1. Field of the Invention
This invention pertains generally to light emitting devices, and more particularly to structures and methods to inject electrons from a semiconductor surface, through an insulator layer, and into a layer of optoelectronic material placed on the insulator layer.
2. Description of the Background Art
The following publications, some of which are referred to herein using their corresponding number inside a square bracket (e.g., [1]), are incorporated herein by reference herein as background information for this application:                1. Shealy, J. R.; Macdonald, N. C.; Whittingham, Y. Xu. K. L.; Emerson, D. T.; Pifts, B. L.; “Direct band gap structures on nanometer-scale, micromachined silicon tips”, Appl. Physics Letters, Vol. 70, (no. 25), AIP, June 1997, p. 3458–3460.        2. Ellis, R. K., Wegener, H. A. R., and Caywood, J. M., “Electron tunneling in non-planar floating gate memory structure”, IDEM, 1982, pp. 749–752.        3. Prickett, B. L., Caywood, J. M., Ellis, R. K., “Trapping in tunnel oxides grown on textured polysilicon”, 21st annual Proceedings on Reliability Physics, 1983, pp. 114–117.        4. Wegener, H. A. R., Guterman, D. C., “The prediction of textured poly floating gate memory endurance”, 23rd annual Proceedings on Reliability Physics, 1985, pp. 11–17.        
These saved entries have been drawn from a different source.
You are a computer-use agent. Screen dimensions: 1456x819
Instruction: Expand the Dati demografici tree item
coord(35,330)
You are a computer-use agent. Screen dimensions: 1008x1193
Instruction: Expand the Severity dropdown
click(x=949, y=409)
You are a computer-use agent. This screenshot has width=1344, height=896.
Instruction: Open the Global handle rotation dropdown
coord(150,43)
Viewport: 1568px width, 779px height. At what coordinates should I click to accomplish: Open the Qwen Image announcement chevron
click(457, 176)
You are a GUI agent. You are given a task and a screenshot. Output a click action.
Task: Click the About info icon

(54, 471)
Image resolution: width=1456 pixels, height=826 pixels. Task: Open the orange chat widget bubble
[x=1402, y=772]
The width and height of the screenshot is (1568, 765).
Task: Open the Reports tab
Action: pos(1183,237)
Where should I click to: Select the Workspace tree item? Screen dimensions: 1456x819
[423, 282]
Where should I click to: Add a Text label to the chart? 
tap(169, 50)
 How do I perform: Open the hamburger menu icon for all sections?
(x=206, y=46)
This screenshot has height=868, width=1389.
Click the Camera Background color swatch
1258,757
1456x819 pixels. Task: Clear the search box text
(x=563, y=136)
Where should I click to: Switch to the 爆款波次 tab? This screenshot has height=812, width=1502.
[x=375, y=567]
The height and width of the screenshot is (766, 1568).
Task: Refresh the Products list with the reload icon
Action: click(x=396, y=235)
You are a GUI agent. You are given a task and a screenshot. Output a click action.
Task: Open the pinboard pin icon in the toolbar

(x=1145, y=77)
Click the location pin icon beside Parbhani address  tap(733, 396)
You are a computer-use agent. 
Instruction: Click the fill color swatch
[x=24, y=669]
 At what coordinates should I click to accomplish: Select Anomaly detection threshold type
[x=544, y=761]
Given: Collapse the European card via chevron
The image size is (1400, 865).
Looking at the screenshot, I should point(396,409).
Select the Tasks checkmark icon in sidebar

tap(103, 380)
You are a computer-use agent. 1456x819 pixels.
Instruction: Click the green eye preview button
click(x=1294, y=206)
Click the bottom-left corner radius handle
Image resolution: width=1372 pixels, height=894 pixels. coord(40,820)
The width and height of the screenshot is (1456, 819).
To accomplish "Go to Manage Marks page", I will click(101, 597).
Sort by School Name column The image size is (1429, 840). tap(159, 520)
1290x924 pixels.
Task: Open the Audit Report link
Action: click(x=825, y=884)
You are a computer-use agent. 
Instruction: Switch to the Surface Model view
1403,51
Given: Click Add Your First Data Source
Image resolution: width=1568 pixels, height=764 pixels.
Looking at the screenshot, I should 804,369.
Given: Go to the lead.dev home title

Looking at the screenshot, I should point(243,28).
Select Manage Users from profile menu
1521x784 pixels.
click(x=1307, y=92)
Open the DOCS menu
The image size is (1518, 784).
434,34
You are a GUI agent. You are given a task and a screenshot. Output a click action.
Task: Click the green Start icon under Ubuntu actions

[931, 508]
While silicon has been a wonderful material for integrated electronic as well as micromechanical structures, silicon is not a material suitable for light emission. Light emission to and from integrated structures is increasingly important as device integration becomes denser and more complex. Typically, light emitting structures are formed in single crystal direct semiconductors that are found in the compound III-V and Il-VI materials and not in the indirect element semiconductors such as silicon and germanium.
Single crystal direct semiconductor integrated circuits have proven to be more difficult and expensive to form into integrated structures, so silicon integrated circuits are the technology of choice. Attempts to integrate light emission with the silicon technology have not met with a great deal of success. While silicon emission has been reported in porous silicon and it is suggested that quantum dots of silicon may be able to emit light, neither of these possibilities appears to be a practical solution at this time. It has also been reported that selectively deposited polycrystalline direct compound semiconductors placed on silicon tip arrays formed in single crystal silicon result in light emission [1]. The light emission is caused by the emission of electrons from the from the high electric field areas of the tips into the deposited direct materials which subsequently emit the light by direct recombination. This technique, however, requires difficult and expensive tips to be formed and does not combine well with the silicon integrated circuit technology.